Tabor Hoek, private lands specialist for the Minnesota Board of Water and Soil Resources, reports the same.
“Anecdotally, I hear things have improved from last year,” he said.
The state’s conservation officers, some of whom participate in the roadside counts, also have weighed in on the topic, both good and bad.
From CO Greg Abraham, of New Ulm: “Pheasant numbers are better than last year, but still below average.”
CO Bob Geving, of Mankato, conducted two roadside counts in Blue Earth County and found the pheasant count “was way down, with only a handful of birds” observed.
CO Brett Oberg found results similar to last year in the Hutchinson area, while CO Scott Fritz, of La Crescent, reported finishing a pheasant survey in which he “didn’t count a single pheasant.”
South Dakota situation
Like Minnesota, it’s likely South Dakota will have fewer places to hunt pheasants this fall, even though bird numbers appear to have rebounded.
Emergency haying and grazing, as offered by the U.S. Department of Agriculture in July, appear to be favorable options for many landowners.

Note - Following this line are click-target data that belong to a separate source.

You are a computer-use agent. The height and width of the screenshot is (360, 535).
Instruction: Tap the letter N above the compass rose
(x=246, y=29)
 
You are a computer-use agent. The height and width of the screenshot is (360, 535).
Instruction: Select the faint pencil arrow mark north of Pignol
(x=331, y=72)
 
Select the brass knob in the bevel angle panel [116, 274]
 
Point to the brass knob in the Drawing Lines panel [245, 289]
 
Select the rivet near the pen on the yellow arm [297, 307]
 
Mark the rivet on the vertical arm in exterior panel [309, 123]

Tim McCurdy, a conservation officer with the South Dakota Department of Game, Fish and Parks, said he recently traveled from his station to Chamberlain in southeastern South Dakota and saw those activities on CRP lands, and on that state’s own public-access acres, known as “walk-in areas.”
“It seemed like every section of CRP has been touched in some way,” he said. “It’s a sad sight to see, but it is what it is.”

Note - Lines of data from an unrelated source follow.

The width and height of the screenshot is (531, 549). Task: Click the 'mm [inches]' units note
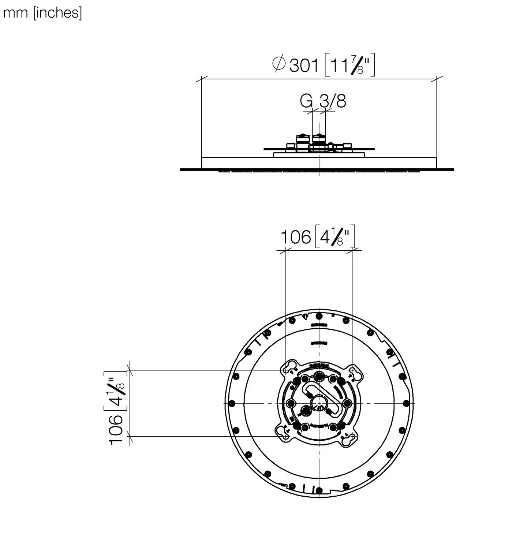pos(42,13)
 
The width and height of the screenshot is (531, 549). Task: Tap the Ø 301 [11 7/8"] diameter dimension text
pos(324,65)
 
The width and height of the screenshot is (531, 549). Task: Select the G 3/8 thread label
pos(323,101)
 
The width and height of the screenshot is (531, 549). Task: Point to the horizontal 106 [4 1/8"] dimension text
pos(318,236)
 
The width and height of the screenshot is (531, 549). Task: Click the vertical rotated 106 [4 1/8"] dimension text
pos(116,407)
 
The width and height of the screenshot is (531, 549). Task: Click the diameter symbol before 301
pos(279,64)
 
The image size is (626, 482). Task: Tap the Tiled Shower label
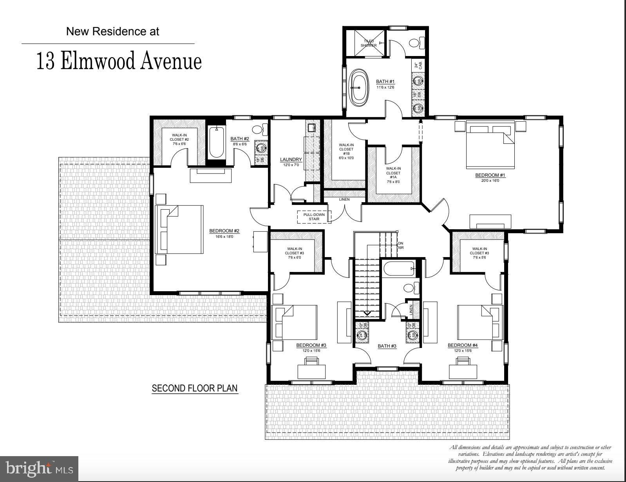pos(369,43)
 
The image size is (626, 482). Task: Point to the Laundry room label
pos(291,159)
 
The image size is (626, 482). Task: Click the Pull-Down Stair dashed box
pos(314,217)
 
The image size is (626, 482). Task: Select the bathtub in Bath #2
pos(216,143)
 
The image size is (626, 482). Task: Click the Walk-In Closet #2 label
pos(179,140)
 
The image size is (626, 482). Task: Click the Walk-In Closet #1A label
pos(393,173)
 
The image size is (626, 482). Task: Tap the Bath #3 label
pos(387,346)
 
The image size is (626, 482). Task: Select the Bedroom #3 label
pos(311,345)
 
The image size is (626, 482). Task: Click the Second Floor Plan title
pos(195,388)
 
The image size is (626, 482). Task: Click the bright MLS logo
pos(39,468)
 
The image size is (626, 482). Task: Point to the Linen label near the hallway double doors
pos(344,199)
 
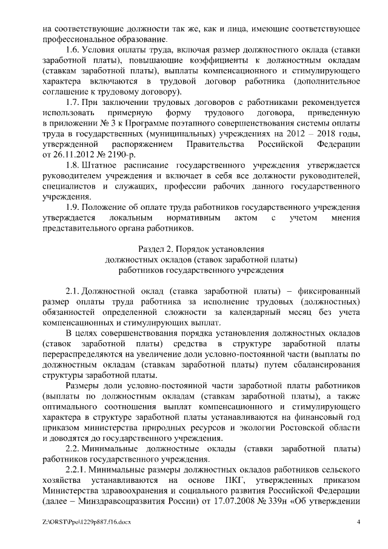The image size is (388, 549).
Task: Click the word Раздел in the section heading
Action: [x=151, y=249]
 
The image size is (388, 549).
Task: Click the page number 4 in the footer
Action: [x=359, y=522]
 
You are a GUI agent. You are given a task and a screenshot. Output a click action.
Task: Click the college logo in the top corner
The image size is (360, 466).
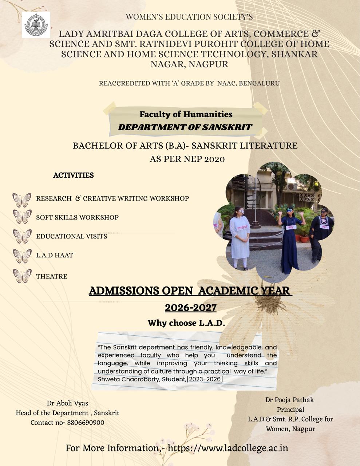[36, 25]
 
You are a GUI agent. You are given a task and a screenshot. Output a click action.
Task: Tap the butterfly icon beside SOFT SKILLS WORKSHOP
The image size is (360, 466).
[22, 217]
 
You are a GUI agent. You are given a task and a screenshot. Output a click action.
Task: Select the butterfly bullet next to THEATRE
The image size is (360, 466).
[22, 276]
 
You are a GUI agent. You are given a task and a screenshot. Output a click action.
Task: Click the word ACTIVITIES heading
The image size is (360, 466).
[74, 175]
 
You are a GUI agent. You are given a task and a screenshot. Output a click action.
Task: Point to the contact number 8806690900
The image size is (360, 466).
[86, 423]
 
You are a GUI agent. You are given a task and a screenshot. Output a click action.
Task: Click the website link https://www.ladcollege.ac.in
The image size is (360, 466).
[228, 448]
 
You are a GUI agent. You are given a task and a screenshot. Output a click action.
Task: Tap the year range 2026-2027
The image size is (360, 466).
[191, 308]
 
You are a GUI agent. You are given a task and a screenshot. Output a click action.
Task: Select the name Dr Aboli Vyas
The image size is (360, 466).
[67, 403]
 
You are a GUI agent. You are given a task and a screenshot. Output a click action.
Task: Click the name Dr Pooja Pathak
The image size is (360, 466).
[289, 400]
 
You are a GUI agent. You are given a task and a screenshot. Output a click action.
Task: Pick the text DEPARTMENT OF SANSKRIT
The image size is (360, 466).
[185, 127]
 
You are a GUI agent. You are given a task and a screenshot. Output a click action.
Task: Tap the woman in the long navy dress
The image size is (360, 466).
[290, 240]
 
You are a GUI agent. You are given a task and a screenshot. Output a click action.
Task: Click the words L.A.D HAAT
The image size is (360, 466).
[55, 255]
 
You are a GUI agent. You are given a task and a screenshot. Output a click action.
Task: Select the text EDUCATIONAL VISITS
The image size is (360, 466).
[71, 236]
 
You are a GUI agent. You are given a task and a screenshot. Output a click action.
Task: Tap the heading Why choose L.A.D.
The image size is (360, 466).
[186, 323]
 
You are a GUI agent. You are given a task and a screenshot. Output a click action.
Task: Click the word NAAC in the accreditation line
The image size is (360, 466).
[226, 83]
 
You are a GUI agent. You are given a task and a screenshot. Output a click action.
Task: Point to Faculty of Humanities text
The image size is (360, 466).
[186, 114]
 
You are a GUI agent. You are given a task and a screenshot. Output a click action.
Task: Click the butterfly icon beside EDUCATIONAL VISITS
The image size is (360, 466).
[22, 236]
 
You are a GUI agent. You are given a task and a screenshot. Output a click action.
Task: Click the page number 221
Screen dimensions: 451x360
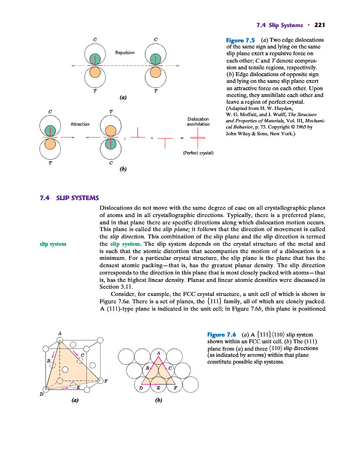[x=321, y=25]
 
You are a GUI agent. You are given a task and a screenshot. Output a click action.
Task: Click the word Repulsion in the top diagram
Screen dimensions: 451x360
[x=125, y=52]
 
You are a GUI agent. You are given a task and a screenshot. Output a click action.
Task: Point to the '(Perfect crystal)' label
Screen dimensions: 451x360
[x=197, y=153]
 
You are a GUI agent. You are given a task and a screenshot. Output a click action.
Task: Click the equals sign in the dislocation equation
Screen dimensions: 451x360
[x=182, y=137]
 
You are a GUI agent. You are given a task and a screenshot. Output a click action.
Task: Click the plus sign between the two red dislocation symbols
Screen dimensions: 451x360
[x=151, y=137]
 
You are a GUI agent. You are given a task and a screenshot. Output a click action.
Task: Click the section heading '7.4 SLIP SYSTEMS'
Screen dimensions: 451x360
[x=69, y=197]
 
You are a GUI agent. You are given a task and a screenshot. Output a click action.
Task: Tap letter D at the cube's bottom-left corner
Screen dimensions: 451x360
[x=41, y=393]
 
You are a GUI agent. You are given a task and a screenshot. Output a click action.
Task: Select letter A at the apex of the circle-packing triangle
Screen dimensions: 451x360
[x=159, y=353]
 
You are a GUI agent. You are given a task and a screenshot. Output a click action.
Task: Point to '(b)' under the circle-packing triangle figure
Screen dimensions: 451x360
[x=159, y=402]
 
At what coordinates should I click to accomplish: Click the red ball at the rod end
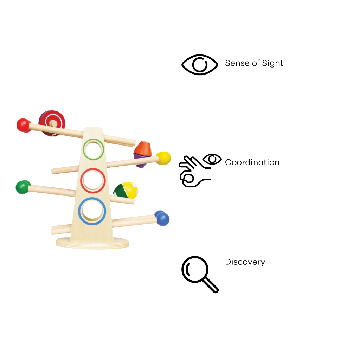point(24,126)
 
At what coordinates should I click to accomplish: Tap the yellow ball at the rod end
point(163,158)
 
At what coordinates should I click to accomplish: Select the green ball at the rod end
point(22,187)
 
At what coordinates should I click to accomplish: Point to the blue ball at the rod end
point(162,218)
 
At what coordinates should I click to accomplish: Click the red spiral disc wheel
point(52,123)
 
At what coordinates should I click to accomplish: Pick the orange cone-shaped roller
point(143,149)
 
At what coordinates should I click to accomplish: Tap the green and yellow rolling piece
point(126,190)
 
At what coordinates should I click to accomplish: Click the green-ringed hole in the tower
point(94,149)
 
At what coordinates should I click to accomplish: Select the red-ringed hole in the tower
point(93,181)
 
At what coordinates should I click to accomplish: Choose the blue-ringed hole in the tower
point(92,211)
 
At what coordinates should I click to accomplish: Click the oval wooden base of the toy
point(92,243)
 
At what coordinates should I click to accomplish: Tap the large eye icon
point(200,65)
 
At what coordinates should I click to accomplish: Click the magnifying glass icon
point(200,274)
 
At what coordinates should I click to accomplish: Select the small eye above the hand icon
point(212,159)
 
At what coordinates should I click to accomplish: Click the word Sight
point(273,63)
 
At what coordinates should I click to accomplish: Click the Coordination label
point(252,162)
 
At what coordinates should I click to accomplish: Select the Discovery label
point(245,262)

He said most residents understand the dire situation in which the drought has left livestock producers.
But, McCurdy said, in conducting recent counts of pheasants in the area, it appears the population has increased over last year. The official statewide estimate was due out this week.
In South Dakota, most walk-in areas aren’t also enrolled in federal or state conservation programs – only about 10 percent, according to Mark Norton, GFP’s hunting access and Farm Bill coordinator.
And, he said, “If we’re paying (landowners) for undisturbed habitat, the payment is reduced if it’s hayed or grazed.”
With 1.3 million acres in the public access program in the state, Norton said it will be difficult for hunters – pheasant hunters, most of them – to find out prior to their journeys which areas have been hayed or grazed.
However, he hopes information from the Farm Service Agency will enable the state department to issue a press release prior to the hunting season, announcing what percentage of conservation land monitored by the FSA (federal conservation acres) has been hayed or grazed.